Despite rapidly growing numbers and 37 teams already signed up for this year’s competition, Seehorn is moving full-steam ahead. “I’m hoping to double our enrollment in the next year. For that to happen, we need to connect with high school advisors–the principals and teachers and counselors. If we don’t have a committed advisor, we won’t have any students. We need a passionate advisor that will pay the registration fee, get the students on the bus, and bring the team of students.”
Our future is in the hands of teachers.
Seehorn is positive about this. His dad–a long-time high school science teacher–started the Georgia Envirothon in 1995.
But being the son of the Georgia Envirothon founder doesn’t guarantee participation in Envirothon.
“I was dragged into it,” Seehorn says as his smile widens beneath an enormous, well-shaped beard, “My dad likes to tell the story–I wasn’t doing Envirothon my freshman year [of high school]. I was doing sports and other stuff. His team won the regional and state competitions, and then one of the students was selected for Governor’s Honors program during the same time as the North American Envirothon competition. My dad came to me and said, ‘Son, I need you to learn the wildlife materials. We need a person to go to the big competition. Will you do it?’ I did. And from that point on, I got into it–I signed up and became the captain of my teams.”
Humble beginnings for Lewis & Clark’s protege. Nowadays, Seehorn spends his time paying his dad’s invitation forward by voluntarily leading the nonprofit that trained him to love nature.
“I inherited my dad’s passion about this. He’s one of the most passionate people about Envirothon and promoting natural resources. My passion, too, is to give people a deeper understanding of natural resources.”
According to Seehorn, it took time develop a passion for the outdoors in his own life. Having no shortage of personal interests, he’s learned how to balance his time in the woods with other hobbies. “Students don’t have to forfeit playing music, building websites, or riding motorcycles”–all activities Seehorn enjoys himself–“you can still do those things and be interested in outdoor things.”
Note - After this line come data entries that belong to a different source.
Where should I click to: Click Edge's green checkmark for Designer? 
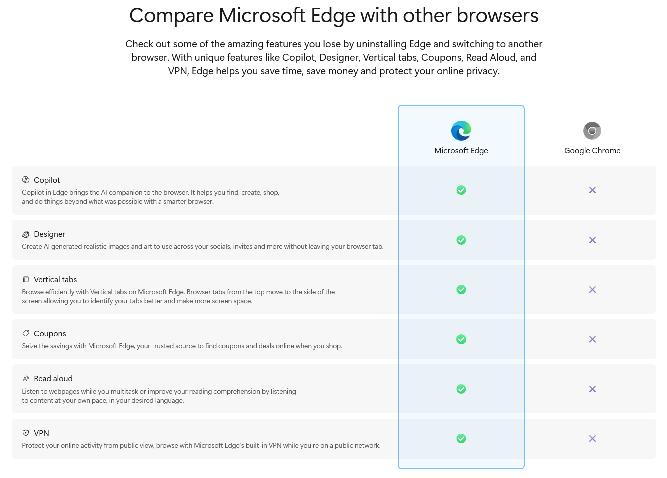(x=461, y=240)
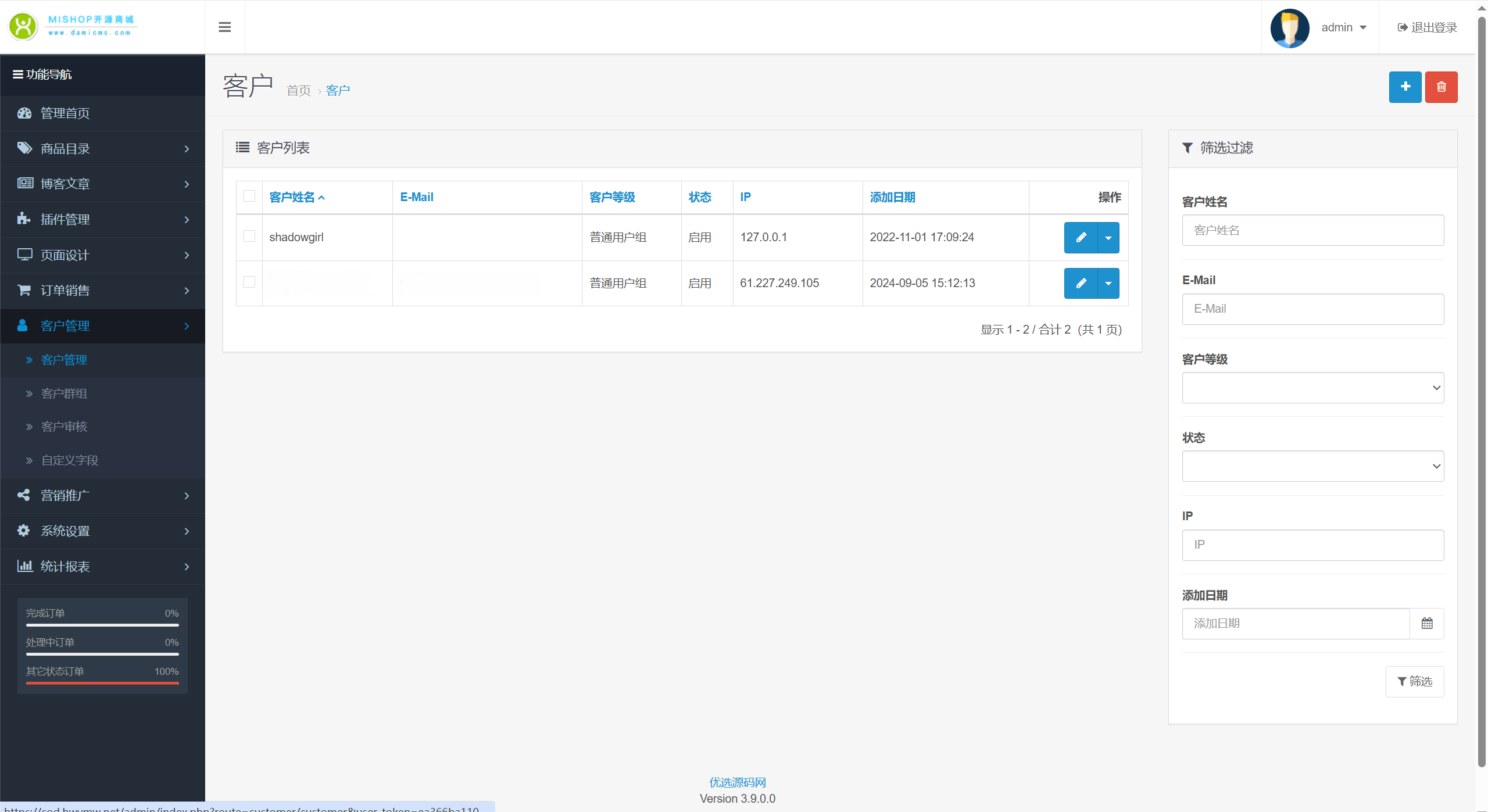Open the 状态 filter dropdown
1488x812 pixels.
coord(1312,466)
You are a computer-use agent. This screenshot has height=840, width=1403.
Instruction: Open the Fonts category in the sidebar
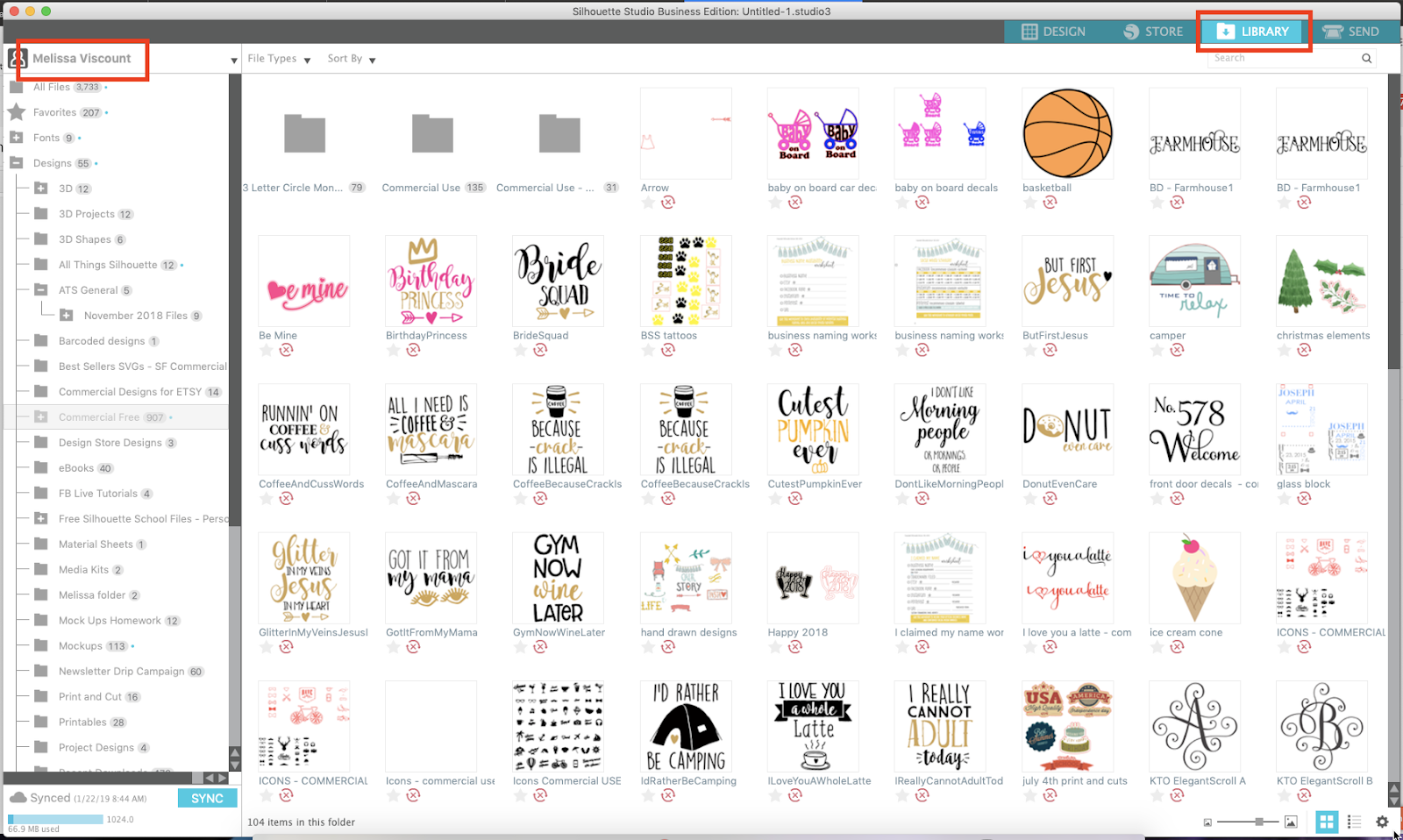tap(49, 138)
“If I said, ‘Let’s go black bear hunting,’ where would we go?” Seehorn asks, not surprised at the silence that follows. “I haven’t hunted bear. But I want to. And I know who to talk to in order to do it. That’s the point–the connectivity. We should at least be connected to people who know how to do outdoor things. Our culture is losing that.”
It’s precisely this type of connection with nature that the Georgia Envirothon is promoting to high schoolers. Since 1995, they’ve partnered with outdoor supporters such as Canon USA, Plum Creek Timber, and, most recently, Timber Update, in order to get teens juiced about nature.
But their biggest supporter is Seehorn, whose unique combination of environmental fervour and value for educating the next generation makes him perfect for his job. And no matter how you describe him–Thoreau’s ambitious twin, a Lorax in a band, or John Muir with a Harley–you can’t help but want to join him. Or rather, take a hike with him.